(Records from a data collection)
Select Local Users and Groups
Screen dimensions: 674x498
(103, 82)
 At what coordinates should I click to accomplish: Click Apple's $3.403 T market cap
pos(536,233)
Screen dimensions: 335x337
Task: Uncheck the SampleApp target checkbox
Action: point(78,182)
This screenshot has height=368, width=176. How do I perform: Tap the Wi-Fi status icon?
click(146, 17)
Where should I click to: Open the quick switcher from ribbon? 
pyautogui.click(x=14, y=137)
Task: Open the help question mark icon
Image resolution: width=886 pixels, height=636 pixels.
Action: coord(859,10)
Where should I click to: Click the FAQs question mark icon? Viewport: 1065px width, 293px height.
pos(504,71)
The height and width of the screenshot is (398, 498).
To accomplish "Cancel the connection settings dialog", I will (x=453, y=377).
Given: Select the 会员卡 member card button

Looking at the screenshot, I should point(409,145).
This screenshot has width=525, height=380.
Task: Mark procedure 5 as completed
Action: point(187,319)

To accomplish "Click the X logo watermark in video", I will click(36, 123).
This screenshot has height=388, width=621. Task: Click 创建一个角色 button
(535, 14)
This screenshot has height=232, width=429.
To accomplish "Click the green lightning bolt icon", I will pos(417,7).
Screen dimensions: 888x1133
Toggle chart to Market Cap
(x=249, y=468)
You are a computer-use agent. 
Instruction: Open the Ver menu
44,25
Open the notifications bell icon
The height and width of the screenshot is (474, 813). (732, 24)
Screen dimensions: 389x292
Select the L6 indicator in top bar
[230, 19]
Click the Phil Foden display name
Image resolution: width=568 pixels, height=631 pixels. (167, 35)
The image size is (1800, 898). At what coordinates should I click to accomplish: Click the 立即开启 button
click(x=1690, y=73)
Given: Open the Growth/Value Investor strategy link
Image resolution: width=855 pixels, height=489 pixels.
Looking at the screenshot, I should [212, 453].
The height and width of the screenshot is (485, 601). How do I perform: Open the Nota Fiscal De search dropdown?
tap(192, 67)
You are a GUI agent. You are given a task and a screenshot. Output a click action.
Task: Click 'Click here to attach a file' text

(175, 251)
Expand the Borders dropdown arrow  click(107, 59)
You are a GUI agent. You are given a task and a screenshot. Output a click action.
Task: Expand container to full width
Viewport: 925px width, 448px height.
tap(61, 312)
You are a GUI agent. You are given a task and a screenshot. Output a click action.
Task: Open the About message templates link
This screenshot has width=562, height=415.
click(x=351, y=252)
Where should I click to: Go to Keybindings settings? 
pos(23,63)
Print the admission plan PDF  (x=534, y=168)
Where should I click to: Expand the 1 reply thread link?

— Task description —
Starting with the line that contains "Task: Click 'Click", copy each line through the end of the data exactly, and leave out all earlier lines.

— Solution —
Task: Click 'Click here to attach a file' text

(175, 251)
Expand the Borders dropdown arrow  click(107, 59)
You are a GUI agent. You are given a task and a screenshot. Output a click action.
Task: Expand container to full width
Viewport: 925px width, 448px height.
tap(61, 312)
You are a GUI agent. You are given a task and a screenshot. Output a click action.
Task: Open the About message templates link
This screenshot has width=562, height=415.
click(x=351, y=252)
Where should I click to: Go to Keybindings settings? 
pos(23,63)
Print the admission plan PDF  (x=534, y=168)
Where should I click to: Expand the 1 reply thread link?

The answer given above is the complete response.